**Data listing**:

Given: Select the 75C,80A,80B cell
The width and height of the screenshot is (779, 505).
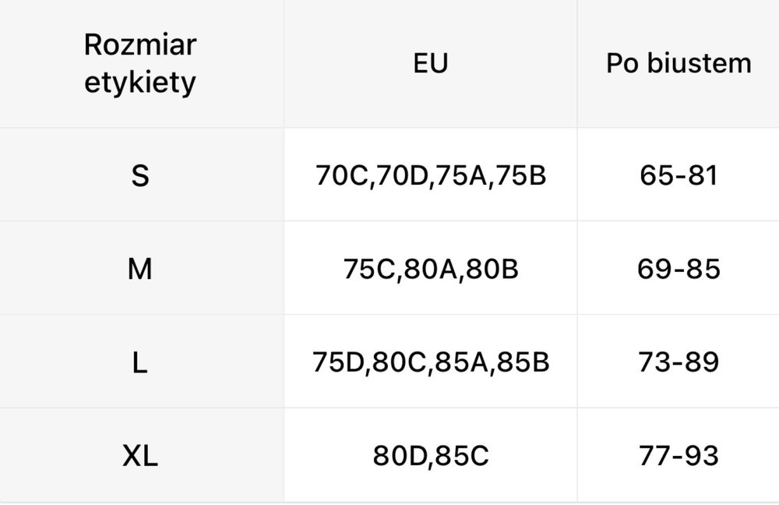Looking at the screenshot, I should (431, 268).
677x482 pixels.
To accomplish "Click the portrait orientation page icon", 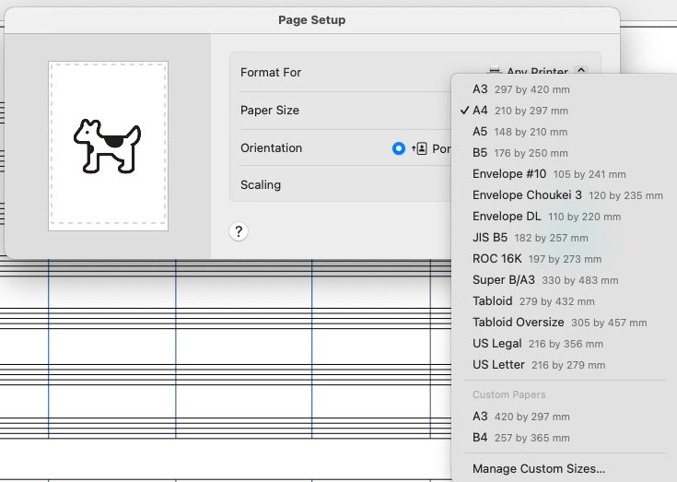I will tap(421, 148).
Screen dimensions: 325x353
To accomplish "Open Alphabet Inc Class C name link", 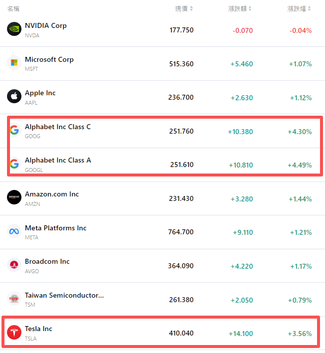I will 58,127.
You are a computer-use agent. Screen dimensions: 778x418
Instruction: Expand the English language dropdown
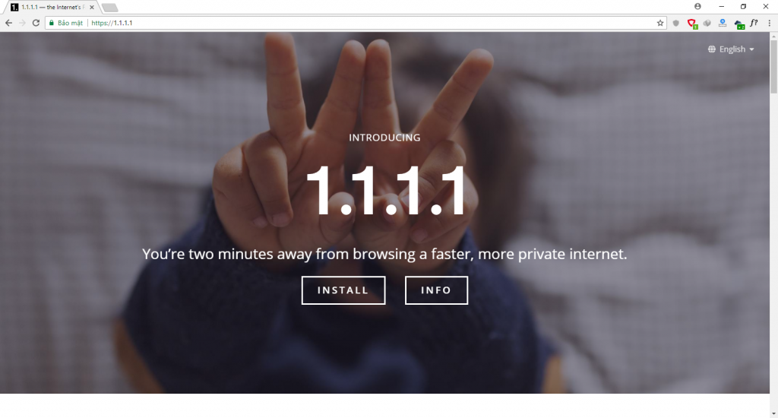[731, 49]
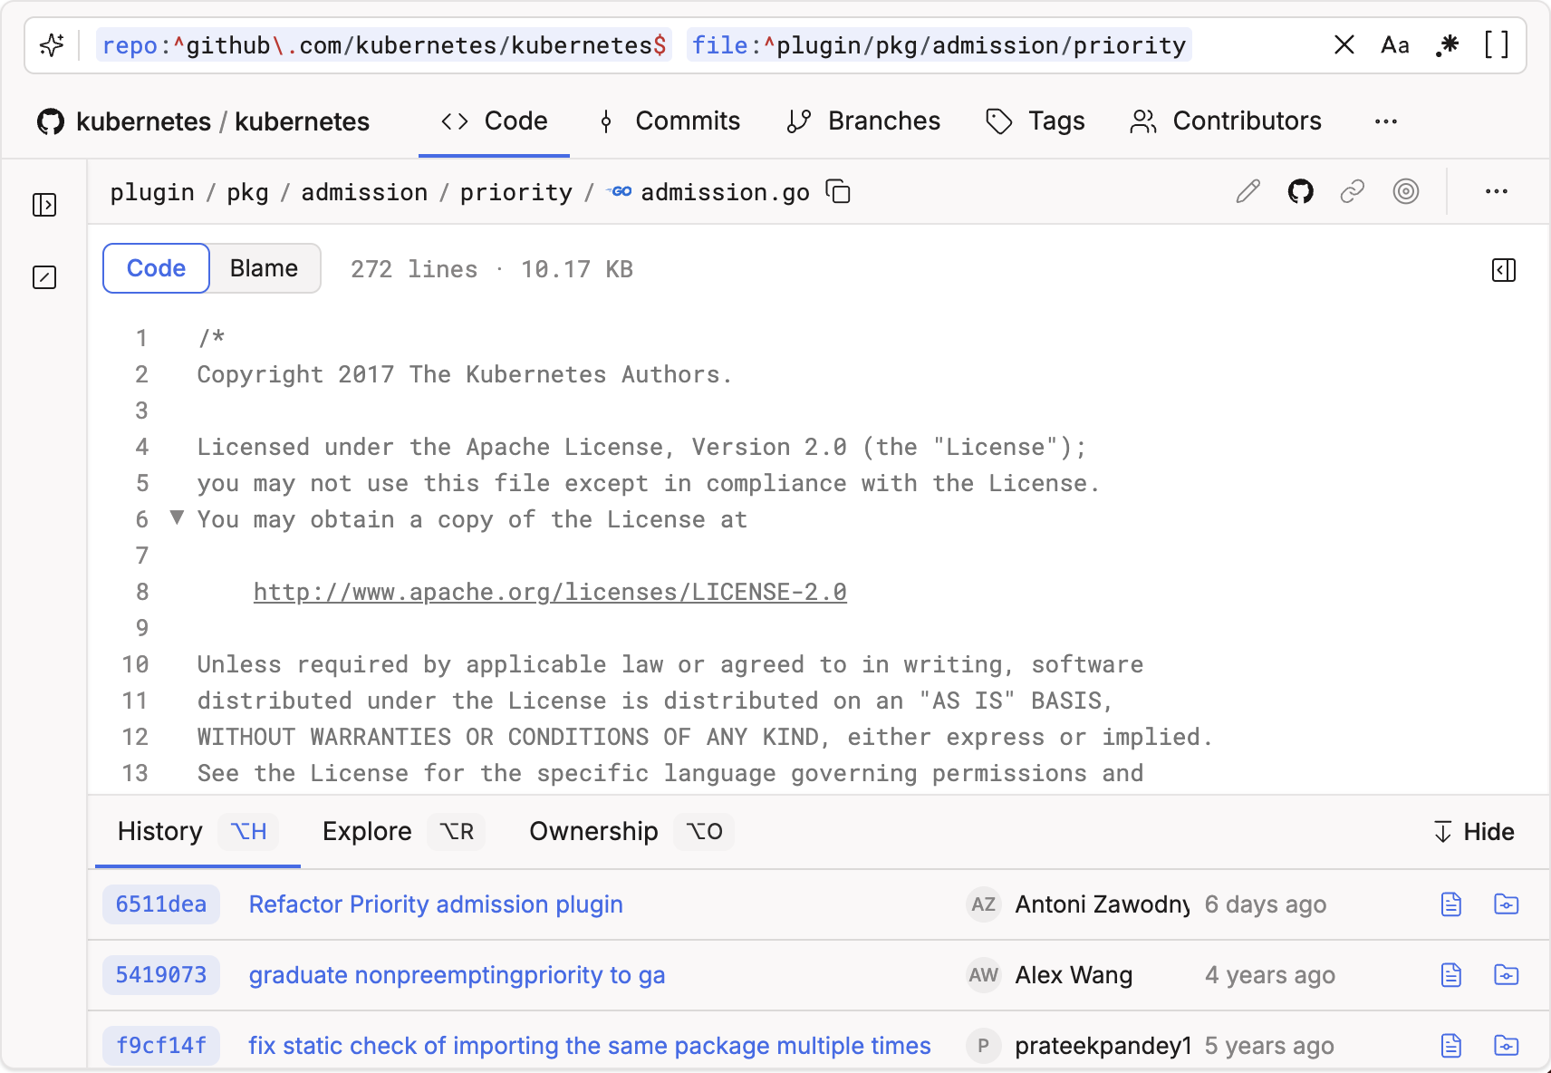
Task: Collapse code fold arrow at line 6
Action: click(177, 517)
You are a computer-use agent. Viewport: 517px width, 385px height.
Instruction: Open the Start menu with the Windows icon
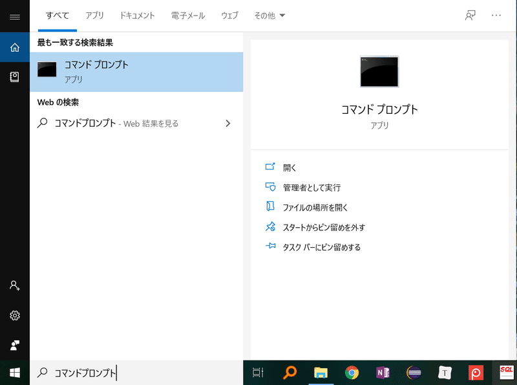tap(14, 373)
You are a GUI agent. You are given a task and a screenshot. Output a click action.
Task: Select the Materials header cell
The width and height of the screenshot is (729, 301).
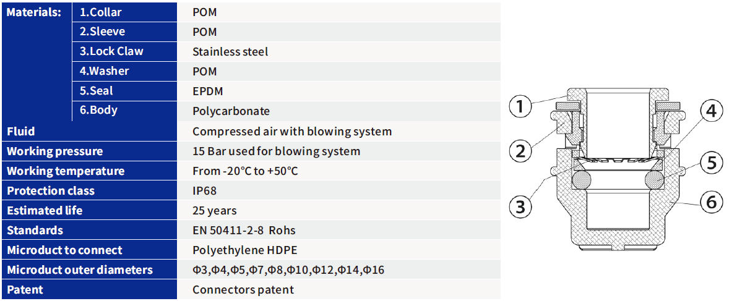click(x=34, y=12)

**Problem requirements**: Give the lines of the listing above, from the one containing "You are a computer-use agent. Viewport: 517px" through the last line, as a JSON list of strings with one string per line and blank lines left out. Leave the pictures out of the answer.

**Result for this exercise**:
[
  "You are a computer-use agent. Viewport: 517px width, 385px height.",
  "Instruction: Open the Start menu with the Windows icon",
  "tap(14, 373)",
  "You are a GUI agent. You are given a task and a screenshot. Output a click action.",
  "Task: Select the Materials header cell",
  "The width and height of the screenshot is (729, 301).",
  "click(x=34, y=12)"
]